Türkiye Cumhuriyet Merkez Bankası (TCMB), küresel piyasalarda yaşanan petrol fiyat artışlarının Türkiye ekonomisi üzerindeki muhtemel etkilerini ele aldığı dikkat çekici bir analiz yayımladı.
Çalışmanın Detayları: Enflasyon ve Cari Dengeye Odaklanıldı
Merkez Bankası’nın “Merkezin Güncesi” blogunda paylaşılan çalışmada, petrol fiyatlarının enflasyon ve cari denge üzerindeki sayısal etkileri detaylı bir şekilde ortaya kondu.
Blog yazısı, TCMB Kıdemli Ekonomist Okan Eren, Ekonomist M. Koray Kalafatçılar, Başdanışman Eren Ocakverdi ve Yardımcı Ekonomist Orhun Özel tarafından kaleme alındı. “Uluslararası Petrol Fiyatlarının Tüketici Fiyatlarına ve Cari Dengeye Yansımaları” başlıklı yazıda, son dönemde artan jeopolitik risklerin petrol fiyatlarını yukarı çekmesiyle Türkiye gibi net petrol ithalatçısı ülkeler açısından ortaya çıkan riskler değerlendirildi.

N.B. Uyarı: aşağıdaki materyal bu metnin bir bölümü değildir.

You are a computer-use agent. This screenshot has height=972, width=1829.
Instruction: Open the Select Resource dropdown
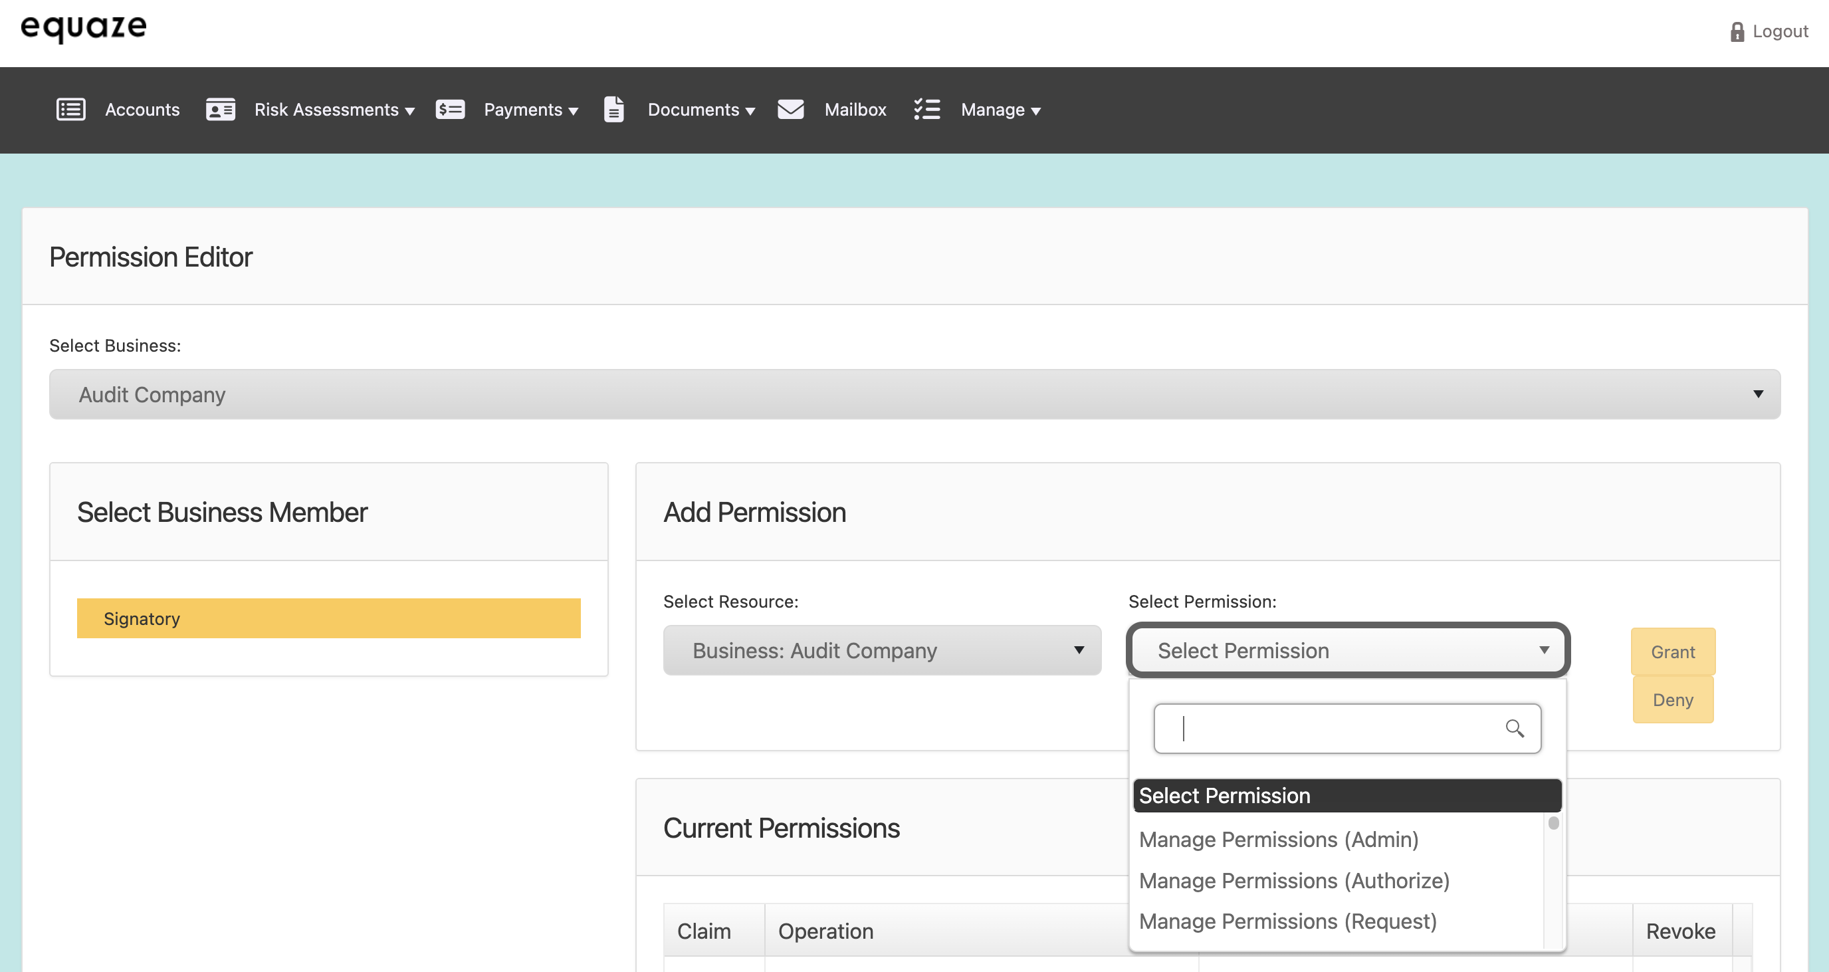click(x=881, y=650)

Petrol Fiyatlarındaki Artışın Enflasyona Etkisi
Çalışmaya göre, ham petrol fiyatında %10’luk bir artışın, Türkiye’de tüketici enflasyonunu nihai olarak 1 puan artırdığı hesaplandı. Bu etkinin yaklaşık yarısının ilk üç ayda, geri kalan kısmının ise bir yıl içinde kademeli şekilde gerçekleştiği ifade edildi.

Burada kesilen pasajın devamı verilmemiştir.